A collaboration between two veteran-owned SA defence industry SMEs has been honoured at this year’s Defence Teaming Centre’s (DTC) annual defence industry awards.
The event, held at the Adelaide Convention Centre on Friday 5 December, has recognised achievements in the areas of Innovation, Collaboration, and Transformation & Change and it was a multifaceted partnership between Ares Armaments Australia, who have experience in precision, hand-loaded small arms ammunition, and Aimpoint, a provider of Defence-focused vocational training and workforce transition services that received the judges’ attention in the Collaboration category.
“We were determined to provide a sovereign, precision-driven alternative to imported munitions, particularly in small arms categories, but the vision was at risk due to the extremely limited supply of local skills,” Ares CEO, Jason Murray, explained.
“Partnering with Aimpoint, addressing both these gaps became personal missions.”
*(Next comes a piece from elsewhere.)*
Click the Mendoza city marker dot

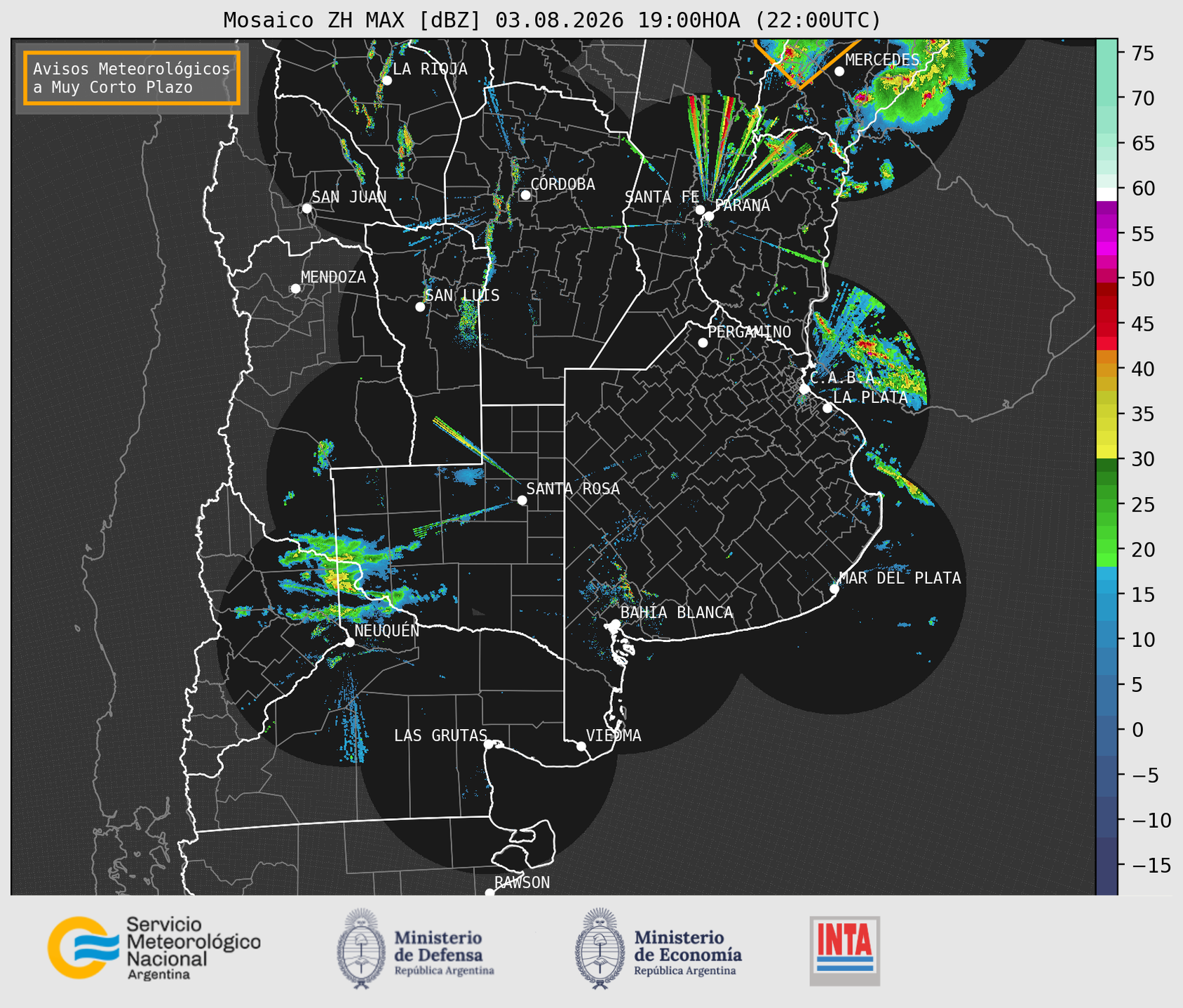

The collaboration between Ares and Aimpoint has addressed critical capability and workforce gaps aligned to Australian Sovereign Defence Industrial Priority 4 (SDIP 4) – Domestic Manufacture of Guided Weapons, Explosive Ordnance and Munitions.
Australia has relied largely on foreign manufacturers and suppliers of small arms and related ammunition and it was with this in mind that Ares Armaments Australia was founded just over 19 months ago.
From a manufacturing facility in Seaford, Ares has produced a range of made-to-order munitions to exact specifications for Defence and law enforcement clients, uplifting domestic manufacture of small arms ammunition and supporting supply chain resilience.
Aimpoint has assisted by developing a program that supplies Defence-ready industrial workforce by training and certifying veterans and industry entrants for specialised roles across the GWEO (Guided Weapons and Explosive Ordnance) manufacturing spectrum.
For Ares, it has trained a security cleared, veteran-led workforce with real-world experience in weapons handling, compliance, quality assurance, and precision manufacturing.
Through traineeships and apprenticeships, Aimpoint has ensured transitioning Defence personnel and industry entrants are job-ready to work within sovereign munitions manufacturing environments, including at Ares and partner facilities.
“For Aimpoint and ARES, sovereignty is not a slogan — it is a guiding value,” Aimpoint CEO, Mark Robinson, stated. “It defines how we recruit, how we train, and how ARES has been able to deliver a nationally significant outcome: a veteran-owned, export-capable SME contributing to sovereign munitions production, workforce development, and strategic growth.”
Ares has recently announced its intention to establish a second weapons manufactory in regional South Australia in the next 12 months with Murray Bridge being identified as a target site. The proposed facility will manufacture guided weapons and explosive ordnance and will assemble a workforce from the veteran community with the support of Aimpoint who have established an apprenticeship scheme to enable sustained supply of skill and talent.
Ares and Aimpoint have jointly self-funded an initiative championing the Defence Industry Development Strategy and, through this collaboration, developed an Armourers Course that will offer an appropriate qualification in the management and handling of small arms to Defence.
The companies have also developed a new specialist Counter-Unmanned Aerial System (C-UAS) weapons training course for defending troops and critical infrastructure against Type 1 Uncrewed Aerial Systems using Ares proprietary CUAS Rooster Ammunition for both Defence and Law Enforcement personnel, for which no formal training program currently exists.
DTC award judge Allan Ryan, director and founder of the Hargraves Institute, said that he saw the Ares/Aimpoint project as a great example of collaboration across two very different organisations in manufacturing and training.
“The result is sovereign capability through people and the ability to onboard people quickly and efficiently,” Ryan said.
The Innovation category in the DTC’s awards was won by complex systems design company Shoal, which has developed an innovative solution to a Defence need for a more effective approach to rapidly assessing warship signatures thereby enabling ‘on-the-fly’ threat analysis and decision-making.
Shoal has developed FastCAD, using LiDAR and photogrammetry, to capture and generate high-resolution CAD models allegedly faster, more cost-effectively and efficiently than contemporary methods.
“The new technology developed and applied by Shoal is not only important in the defence arena, but is also likely to have some significant applications beyond the naval domain, promising significant savings in terms of time," Director of the Australian Centre for Business Growth, Award judge Ryan Williams, commented.
Cyber and spectrum security solutions provider Consunet was a winner in the Transformation and Change category for its success in adopting the Scaled Agile Framework (SAFe) across its organisation.
This has included a structured investment in staff training to embed Lean-Agile principles and practices at all levels, ensuring a consistent and collaborative approach to delivering complex Defence projects.
Their implementation of SAFe has changed the enterprise and how the teams plan, coordinate, and deliver work. Program Increment (PI) planning has become a key mechanism for aligning priorities, managing dependencies, and delivering value incrementally.